The signing of a free trade zone agreement between the European Union and Ukraine promises to significantly improve logistics for European car manufacturers operating in the country, with the prospect of reducing costs by up to 25% by 2025, according to market experts. The current version of the agreement indicates that during the 10-year transition period Ukraine would be required to cancel almost all import duties on vehicles going to the country.

The pact with the EU would have been signed at a summit in Vilnius on November 29, but the government of Ukraine withdrew and has postponed a final decision on the matter until the summer of 2014 when tripartite negotiations with representatives of the EU and the Russian government are scheduled to take place.

The delays to closer union with the EU have raised tension in the country, with mass protests breaking out into violence over the weekend as demonstrators interpreted the move as a perceived distancing of President Viktor Yanukovych's government from the agreement. But away from the political tensions, aspects of the trade deal affecting customs bodes well for Europe's carmakers but is causing concern for local producers.

Customs duty reductions
According to the general director of the Association of Automobile Importers of Ukraine, Oleg Nazarenko, under the current version of the document, the customs duties on passenger cars from Europe will begin to decline a year after the ratification of the agreement, by 1% annually. Currently the customs duty levied on middle-range foreign cars with a 3-litre engine capacity of 10%. The protective duty of 6%-15% imposed this year, that is adding to the basic duty, will also be cancelled during the transition period.

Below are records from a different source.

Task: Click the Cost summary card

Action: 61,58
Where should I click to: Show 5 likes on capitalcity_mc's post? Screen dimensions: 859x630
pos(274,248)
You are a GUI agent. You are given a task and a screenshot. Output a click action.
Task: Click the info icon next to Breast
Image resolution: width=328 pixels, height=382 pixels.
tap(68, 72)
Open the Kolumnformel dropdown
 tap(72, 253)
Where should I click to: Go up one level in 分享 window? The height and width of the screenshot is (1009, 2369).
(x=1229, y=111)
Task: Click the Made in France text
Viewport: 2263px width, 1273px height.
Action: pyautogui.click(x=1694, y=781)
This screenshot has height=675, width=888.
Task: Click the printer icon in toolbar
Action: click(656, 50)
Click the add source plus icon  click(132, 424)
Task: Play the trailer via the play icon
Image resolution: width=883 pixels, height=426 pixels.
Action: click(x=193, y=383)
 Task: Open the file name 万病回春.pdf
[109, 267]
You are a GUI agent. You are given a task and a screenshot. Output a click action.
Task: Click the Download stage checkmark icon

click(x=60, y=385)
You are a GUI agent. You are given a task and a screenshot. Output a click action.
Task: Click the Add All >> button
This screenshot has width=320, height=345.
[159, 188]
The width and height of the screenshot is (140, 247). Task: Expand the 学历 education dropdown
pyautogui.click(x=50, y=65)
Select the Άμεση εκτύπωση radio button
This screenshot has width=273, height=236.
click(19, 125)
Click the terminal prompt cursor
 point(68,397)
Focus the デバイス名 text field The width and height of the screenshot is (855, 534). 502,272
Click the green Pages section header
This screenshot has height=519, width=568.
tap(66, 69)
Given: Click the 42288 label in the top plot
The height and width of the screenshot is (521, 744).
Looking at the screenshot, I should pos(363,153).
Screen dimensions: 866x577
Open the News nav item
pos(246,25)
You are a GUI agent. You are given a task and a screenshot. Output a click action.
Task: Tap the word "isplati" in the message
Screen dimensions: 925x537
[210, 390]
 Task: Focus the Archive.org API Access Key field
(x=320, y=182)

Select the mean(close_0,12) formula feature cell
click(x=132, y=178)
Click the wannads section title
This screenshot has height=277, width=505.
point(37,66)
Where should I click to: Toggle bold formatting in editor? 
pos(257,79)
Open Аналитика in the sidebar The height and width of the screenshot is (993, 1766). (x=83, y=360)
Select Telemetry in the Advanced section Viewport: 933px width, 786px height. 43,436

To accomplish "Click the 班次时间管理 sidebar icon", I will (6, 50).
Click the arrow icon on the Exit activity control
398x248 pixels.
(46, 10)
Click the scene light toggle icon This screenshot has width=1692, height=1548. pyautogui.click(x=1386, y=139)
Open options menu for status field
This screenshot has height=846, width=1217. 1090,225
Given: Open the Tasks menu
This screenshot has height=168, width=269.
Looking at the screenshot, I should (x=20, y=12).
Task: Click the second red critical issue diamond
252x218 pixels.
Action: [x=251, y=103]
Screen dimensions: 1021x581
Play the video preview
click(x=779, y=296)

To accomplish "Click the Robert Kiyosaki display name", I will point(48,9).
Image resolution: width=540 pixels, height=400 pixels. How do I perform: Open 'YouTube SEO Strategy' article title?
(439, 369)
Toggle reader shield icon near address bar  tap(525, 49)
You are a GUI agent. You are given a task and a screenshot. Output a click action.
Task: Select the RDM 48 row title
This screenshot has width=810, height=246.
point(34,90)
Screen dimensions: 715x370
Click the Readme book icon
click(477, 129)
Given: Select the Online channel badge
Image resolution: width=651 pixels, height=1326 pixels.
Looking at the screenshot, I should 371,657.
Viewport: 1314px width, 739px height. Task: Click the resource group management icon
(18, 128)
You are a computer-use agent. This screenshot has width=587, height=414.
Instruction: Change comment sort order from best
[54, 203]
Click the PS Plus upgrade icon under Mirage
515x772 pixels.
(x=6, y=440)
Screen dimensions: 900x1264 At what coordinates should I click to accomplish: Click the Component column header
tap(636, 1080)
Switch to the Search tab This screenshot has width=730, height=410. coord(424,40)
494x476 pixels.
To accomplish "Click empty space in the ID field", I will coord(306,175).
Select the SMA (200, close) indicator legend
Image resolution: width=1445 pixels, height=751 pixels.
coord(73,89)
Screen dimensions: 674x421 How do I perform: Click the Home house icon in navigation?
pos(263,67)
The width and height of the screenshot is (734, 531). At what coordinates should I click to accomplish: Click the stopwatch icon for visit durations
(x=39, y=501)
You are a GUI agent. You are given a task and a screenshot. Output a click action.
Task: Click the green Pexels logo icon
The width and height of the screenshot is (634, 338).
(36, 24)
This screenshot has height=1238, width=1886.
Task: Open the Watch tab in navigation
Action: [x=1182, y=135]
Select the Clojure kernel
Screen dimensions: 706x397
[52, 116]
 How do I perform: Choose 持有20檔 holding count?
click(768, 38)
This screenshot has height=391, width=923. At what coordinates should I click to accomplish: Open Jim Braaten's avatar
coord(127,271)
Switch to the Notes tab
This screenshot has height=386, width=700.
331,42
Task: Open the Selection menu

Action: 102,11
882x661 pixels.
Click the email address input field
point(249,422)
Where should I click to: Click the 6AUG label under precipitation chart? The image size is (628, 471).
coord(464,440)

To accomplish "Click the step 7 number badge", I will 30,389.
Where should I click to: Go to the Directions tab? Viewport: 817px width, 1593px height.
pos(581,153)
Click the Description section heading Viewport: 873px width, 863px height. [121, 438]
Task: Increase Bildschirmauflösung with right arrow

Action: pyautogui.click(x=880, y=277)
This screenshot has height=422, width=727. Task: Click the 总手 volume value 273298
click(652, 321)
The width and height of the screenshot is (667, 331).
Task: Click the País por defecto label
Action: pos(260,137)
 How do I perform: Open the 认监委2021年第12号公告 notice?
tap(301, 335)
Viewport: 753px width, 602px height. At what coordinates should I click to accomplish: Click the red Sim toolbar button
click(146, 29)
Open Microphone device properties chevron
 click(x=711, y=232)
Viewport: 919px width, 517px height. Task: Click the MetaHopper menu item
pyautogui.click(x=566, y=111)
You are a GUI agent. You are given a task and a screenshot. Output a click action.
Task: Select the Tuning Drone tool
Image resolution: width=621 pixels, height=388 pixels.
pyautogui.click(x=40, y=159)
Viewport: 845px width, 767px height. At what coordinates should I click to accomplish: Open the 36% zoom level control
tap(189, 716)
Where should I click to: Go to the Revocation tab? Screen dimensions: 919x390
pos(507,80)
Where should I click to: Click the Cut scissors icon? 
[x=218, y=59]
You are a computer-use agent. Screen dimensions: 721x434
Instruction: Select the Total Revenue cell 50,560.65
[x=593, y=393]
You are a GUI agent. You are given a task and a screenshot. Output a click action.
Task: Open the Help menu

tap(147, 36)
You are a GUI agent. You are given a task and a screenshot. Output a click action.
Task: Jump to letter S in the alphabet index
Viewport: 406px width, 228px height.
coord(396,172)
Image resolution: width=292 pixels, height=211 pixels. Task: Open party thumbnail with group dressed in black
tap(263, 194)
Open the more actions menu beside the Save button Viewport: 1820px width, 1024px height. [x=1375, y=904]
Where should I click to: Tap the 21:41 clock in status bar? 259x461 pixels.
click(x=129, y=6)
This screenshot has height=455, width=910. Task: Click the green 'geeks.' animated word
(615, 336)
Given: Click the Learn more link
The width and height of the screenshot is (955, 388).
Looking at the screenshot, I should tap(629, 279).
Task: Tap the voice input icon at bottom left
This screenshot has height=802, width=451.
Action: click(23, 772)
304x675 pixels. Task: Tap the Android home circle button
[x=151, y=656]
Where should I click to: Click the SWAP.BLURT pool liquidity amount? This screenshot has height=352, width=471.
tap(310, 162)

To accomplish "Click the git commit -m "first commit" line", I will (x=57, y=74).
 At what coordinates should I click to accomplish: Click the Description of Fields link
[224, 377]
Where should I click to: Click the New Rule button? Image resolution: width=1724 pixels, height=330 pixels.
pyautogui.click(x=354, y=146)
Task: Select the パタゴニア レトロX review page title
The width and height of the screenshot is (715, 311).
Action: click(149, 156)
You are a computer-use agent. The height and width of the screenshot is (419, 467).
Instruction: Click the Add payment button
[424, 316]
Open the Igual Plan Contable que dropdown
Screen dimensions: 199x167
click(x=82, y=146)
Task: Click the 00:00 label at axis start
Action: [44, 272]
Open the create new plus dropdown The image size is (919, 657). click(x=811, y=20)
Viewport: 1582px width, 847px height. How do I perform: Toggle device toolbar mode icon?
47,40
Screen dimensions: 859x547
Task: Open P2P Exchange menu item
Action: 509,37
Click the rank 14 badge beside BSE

"The agreement provides that in the first year after the creation of the free trade zone the import duties on European cars in Ukraine will not decrease. Then every year it will decrease by only 1% from the current 10%," said Nazarenko.

At the same time, Ukraine’s government has retained the right to limit this process if the influx of imported cars from the EU grows into large-scale volumes.

"If the volume of imports from the EU exceeds 45,000 vehicles, Ukraine has the right to impose special duties. And they will act for another five years even after the 10-year transition period," stated Nazarenko.

Utilisation fee to be cancelled
In parallel, the signing of a free trade zone agreement with the EU will also contribute to the abolition of the controversial utilisation fee that all importers currently have to pay.

The European Integration officer for the Ukraine, Valeriy Piatnitski, Ukraine will allow automobile importers to open their own recycling centres that can theoretically exempt them from paying environmental taxes.

Recycling at a producer’s own expense, according to parliamentarians, will be cheaper for them than paying the UAH 5,500 ($662) for each light car and UAH 11,000 ($1,364) for each truck and bus since January 1, 2014.

Ukrainian automakers say that improving the cost of logistics for importers could threaten the local market.

"The automotive industry of Ukraine may be in crisis after the conclusion of the Association Agreement with the European Union, as it is not able to compete with other automobile giants of European states," stated Tariel Vasadze, owner of AvtoZAZ. He said that the Ukrainian carmakers will need a substantial support in the form of subsidies, following the signing of the agreement.